→ **ACTIVITY**:
Rewrite every one of the following records with "on the screen" swapped for "in the window", leaving everything else as it is.

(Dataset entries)
+===+

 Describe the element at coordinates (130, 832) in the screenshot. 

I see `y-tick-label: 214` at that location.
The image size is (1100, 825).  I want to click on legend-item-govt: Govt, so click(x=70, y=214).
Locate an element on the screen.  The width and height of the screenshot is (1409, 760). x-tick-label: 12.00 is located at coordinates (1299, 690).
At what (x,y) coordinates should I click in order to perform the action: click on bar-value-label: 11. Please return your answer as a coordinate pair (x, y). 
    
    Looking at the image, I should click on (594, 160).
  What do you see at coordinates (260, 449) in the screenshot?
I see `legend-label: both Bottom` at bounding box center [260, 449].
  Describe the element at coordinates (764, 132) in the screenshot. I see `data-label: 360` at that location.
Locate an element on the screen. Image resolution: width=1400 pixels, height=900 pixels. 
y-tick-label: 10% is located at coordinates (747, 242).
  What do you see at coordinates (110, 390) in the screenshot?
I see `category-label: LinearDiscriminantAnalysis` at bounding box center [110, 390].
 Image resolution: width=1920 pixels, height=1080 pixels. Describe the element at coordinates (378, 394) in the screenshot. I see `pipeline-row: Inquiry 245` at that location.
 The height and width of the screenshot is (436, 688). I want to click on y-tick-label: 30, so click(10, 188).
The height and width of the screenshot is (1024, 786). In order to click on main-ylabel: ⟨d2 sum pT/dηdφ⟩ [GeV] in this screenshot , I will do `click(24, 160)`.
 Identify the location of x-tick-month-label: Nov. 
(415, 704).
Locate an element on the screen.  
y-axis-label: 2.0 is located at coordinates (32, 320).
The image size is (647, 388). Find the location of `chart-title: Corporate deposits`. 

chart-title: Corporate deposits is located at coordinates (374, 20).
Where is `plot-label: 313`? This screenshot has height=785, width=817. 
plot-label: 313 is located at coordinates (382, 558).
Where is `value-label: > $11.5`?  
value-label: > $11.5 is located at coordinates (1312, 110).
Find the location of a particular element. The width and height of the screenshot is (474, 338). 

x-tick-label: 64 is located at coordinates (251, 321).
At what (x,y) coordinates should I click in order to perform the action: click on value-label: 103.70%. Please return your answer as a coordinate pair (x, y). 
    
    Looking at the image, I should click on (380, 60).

+===+

→ **RESULT**:
 Describe the element at coordinates (130, 832) in the screenshot. 

I see `y-tick-label: 214` at that location.
The image size is (1100, 825).  I want to click on legend-item-govt: Govt, so click(x=70, y=214).
Locate an element in the window.  The width and height of the screenshot is (1409, 760). x-tick-label: 12.00 is located at coordinates (1299, 690).
At what (x,y) coordinates should I click in order to perform the action: click on bar-value-label: 11. Please return your answer as a coordinate pair (x, y). 
    
    Looking at the image, I should click on (594, 160).
  What do you see at coordinates (260, 449) in the screenshot?
I see `legend-label: both Bottom` at bounding box center [260, 449].
  Describe the element at coordinates (764, 132) in the screenshot. I see `data-label: 360` at that location.
Locate an element in the window. Image resolution: width=1400 pixels, height=900 pixels. 
y-tick-label: 10% is located at coordinates (747, 242).
  What do you see at coordinates (110, 390) in the screenshot?
I see `category-label: LinearDiscriminantAnalysis` at bounding box center [110, 390].
 Image resolution: width=1920 pixels, height=1080 pixels. Describe the element at coordinates (378, 394) in the screenshot. I see `pipeline-row: Inquiry 245` at that location.
 The height and width of the screenshot is (436, 688). I want to click on y-tick-label: 30, so click(10, 188).
The height and width of the screenshot is (1024, 786). In order to click on main-ylabel: ⟨d2 sum pT/dηdφ⟩ [GeV] in this screenshot , I will do `click(24, 160)`.
 Identify the location of x-tick-month-label: Nov. 
(415, 704).
Locate an element in the window.  
y-axis-label: 2.0 is located at coordinates (32, 320).
The image size is (647, 388). Find the location of `chart-title: Corporate deposits`. 

chart-title: Corporate deposits is located at coordinates (374, 20).
Where is `plot-label: 313`? This screenshot has height=785, width=817. 
plot-label: 313 is located at coordinates (382, 558).
Where is `value-label: > $11.5`?  
value-label: > $11.5 is located at coordinates (1312, 110).
Find the location of a particular element. The width and height of the screenshot is (474, 338). 

x-tick-label: 64 is located at coordinates (251, 321).
At what (x,y) coordinates should I click in order to perform the action: click on value-label: 103.70%. Please return your answer as a coordinate pair (x, y). 
    
    Looking at the image, I should click on (380, 60).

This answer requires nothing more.